Ahora vemos como algo desechable el trabajo físico, nuestro progreso “intelectual” nos obliga a
pasar horas frente a computadoras y desempeñar trabajos de oficina que deterioran
progresivamente nuestra salud, acumulando grasa a diversos niveles, dando entrada a
enfermedades como la diabetes mellitus, hipertensión arterial, entre muchas otras. El incremento en
la expectativa de vida también ha incrementado la prevalencia de otras enfermedades crónicas
como el cáncer, que es tan común en los adultos mayores.
Por si fuera poco, en los últimos años hemos volteado a ver a los protagonistas microscópicos
llamados bacterias porque sospechamos que estos seres diminutos (microbiota intestinal) pueden
tener una participación importante en el desarrollo de enfermedades como la diabetes mellitus.
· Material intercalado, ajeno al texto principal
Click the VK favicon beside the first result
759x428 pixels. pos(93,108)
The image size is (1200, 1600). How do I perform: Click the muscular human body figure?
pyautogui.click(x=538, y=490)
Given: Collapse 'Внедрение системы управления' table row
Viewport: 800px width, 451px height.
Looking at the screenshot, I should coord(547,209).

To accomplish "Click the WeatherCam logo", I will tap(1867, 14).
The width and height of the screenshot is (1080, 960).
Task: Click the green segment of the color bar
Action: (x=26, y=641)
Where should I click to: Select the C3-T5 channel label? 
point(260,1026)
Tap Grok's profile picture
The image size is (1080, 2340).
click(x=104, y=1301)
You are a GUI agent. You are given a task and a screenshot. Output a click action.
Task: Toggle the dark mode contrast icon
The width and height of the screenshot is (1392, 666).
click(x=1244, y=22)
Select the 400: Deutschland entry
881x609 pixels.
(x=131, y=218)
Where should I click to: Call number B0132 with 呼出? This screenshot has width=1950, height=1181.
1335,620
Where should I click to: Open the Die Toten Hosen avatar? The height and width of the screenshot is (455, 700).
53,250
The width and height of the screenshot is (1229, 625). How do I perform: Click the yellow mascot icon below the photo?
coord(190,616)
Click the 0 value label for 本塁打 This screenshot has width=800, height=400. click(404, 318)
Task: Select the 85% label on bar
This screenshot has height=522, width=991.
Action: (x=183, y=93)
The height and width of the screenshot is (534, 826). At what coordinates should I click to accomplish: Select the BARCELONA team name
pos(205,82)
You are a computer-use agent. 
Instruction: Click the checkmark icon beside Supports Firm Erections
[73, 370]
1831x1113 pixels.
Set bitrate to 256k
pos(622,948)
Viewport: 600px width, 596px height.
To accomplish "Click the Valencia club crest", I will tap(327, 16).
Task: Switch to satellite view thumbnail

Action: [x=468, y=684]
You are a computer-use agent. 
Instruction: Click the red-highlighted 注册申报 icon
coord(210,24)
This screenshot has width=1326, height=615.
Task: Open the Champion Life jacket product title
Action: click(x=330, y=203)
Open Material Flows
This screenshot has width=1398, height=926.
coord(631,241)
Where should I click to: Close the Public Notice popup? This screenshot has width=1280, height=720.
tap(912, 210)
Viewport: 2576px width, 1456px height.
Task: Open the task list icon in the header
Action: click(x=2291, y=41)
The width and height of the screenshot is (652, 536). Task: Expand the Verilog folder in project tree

No
cabe duda que hay capítulos que pueden volverse interminables.
Así, las batallas que debemos librar hoy en día y en cuya vanguardia debemos ir los clínicos, para
sumarnos como soldados en la guerra de la supervivencia, son en contra las enfermedades crónicas.
Pero, ¿cómo lograremos esto?
Para nuestra fortuna, a pesar de que la mayoría de las veces las enfermedades crónicas están
cifradas por una marca hereditaria, el desencadenamiento genético es consecuente a su interacción
con el ambiente en el que se desarrollan los organismos y, terminantemente, los factores
ambientales son susceptiblemente modificables.
Así, los especialistas del siglo XXI debemos accionar todas aquellas estrategias terapéuticas que
lleven al ser humano a transitar de manera exitosa esa sobrevida que hemos logrado, aunque el
verdadero valor del actuar clínico debe y deberá radicar en todo momento en el aspecto preventivo,
en la educación sobre los hábitos adecuados que permitan el equilibrio homeostático: entre los
factores medioambientales y los internos (llámense biopsicosociales).
Este mundo globalizado, ahora con mayor apertura a la información puede parecernos confuso,
generándonos una “indigestión” informativa, y es aquí, donde los profesionales de distintas áreas
debemos colaborar con la transmisión del conocimiento a los grupos de los “no expertos” en los
temas de la salud. Debemos colaborar aceptando nuestras limitaciones, pero favoreciendo un
cambio intelectual en contra de la desinformación, favoreciendo una reflexión concienzuda sobre la
importancia del cuidado de nuestros cuerpos y por ende, mejorar nuestra calidad de vida.